Financing registered an 18.3% y-o-y growth to RM19.5 billion in 1H2021, maintaining the growth momentum that began in 2020 when it recorded a 14.1% y-o-y increase to RM18.2 million. This is significantly higher than the Islamic banking industry average financing growth, which was recorded at 7.3% in 1H2021. Bank Muamalat has attributed the strength of its growth to a shift in its marketing strategy to extend its reach and focus, and to its digitalisation programme to improve its overall efficiency for processing financing applications and monitoring. The growth has been led by personal financing, which registered a 37.4% y-o-y increase to RM5.7 billion; the consumer financing segment remains a key component of its portfolio. Notwithstanding the growth, the bank’s market share in gross financing and total deposits of the domestic Islamic banking industry remains low at 2.8% and 3.1% in 1H2021, largely reflecting its lack of economies of scale given its network of 66 branches. This contrasts sharply with its Islamic bank-backed peers that can leverage on the infrastructure and resources of their parent banks.

Bank Muamalat registered pre-tax profit of RM114.7 million in 1H2021 on the back of a 43.4% y-o-y increase in net financing to RM333.4 million on a larger financing base and lower overnight policy rate (OPR). Its net financing margin improved to 2.66% (1H2020: 2.04%). During the period, the bank registered return on assets (ROA) and return on equity (ROE) of 0.65% and 6.22% (2020: 0.71%; 6.75%). 

Gross impaired financing (GIF) ratio declined to 1.08% (end-1H2020: 1.31%) and is lower compared to the industry average of 1.46%. The GIF ratio level was contained partly due to the assistance extended to its customers as well as a larger financing base. The assistance includes a six-month moratorium, 50% reduction in monthly instalments, and restructure and reschedule (R&R).
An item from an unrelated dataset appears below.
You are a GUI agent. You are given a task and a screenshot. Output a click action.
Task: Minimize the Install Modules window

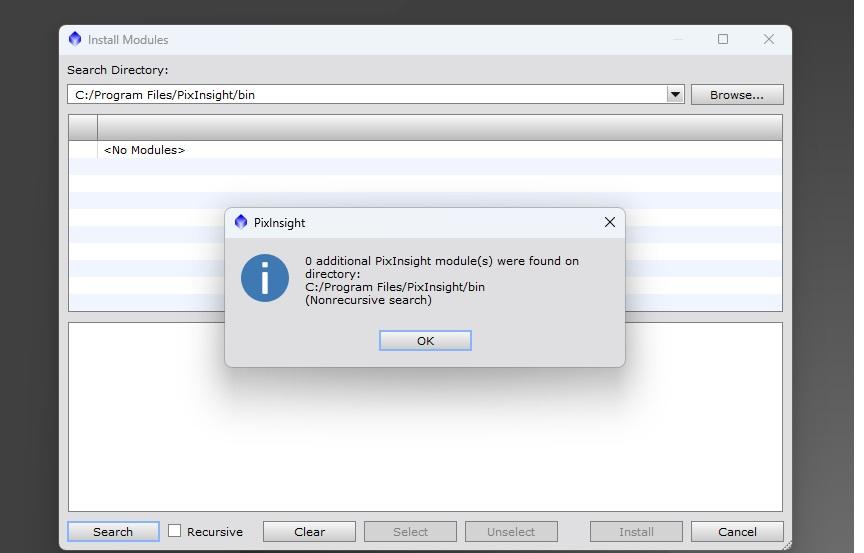(x=678, y=39)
We note that about 11.0% of its
total financing opted for the assistance. Given the measures undertaken by the bank, MARC assumes that its GIF ratio would remain at about the same level for the remainder of the year. Notwithstanding the improvement, the bank’s asset quality could come under pressure when the relief programmes expire, tentatively in December 2021, and from the seasoning effect of its recent sharp financing growth.

Common Equity Tier 1 (CET1) and total capital ratios stood at 14.1% and 17.9% as at end-June 2021, well above the minimum regulatory requirements of 7.0% and 10.5% (including a capital conservation buffer of 2.5%). The strong capitalisation levels provide buffer against potential near-term asset quality weakening. 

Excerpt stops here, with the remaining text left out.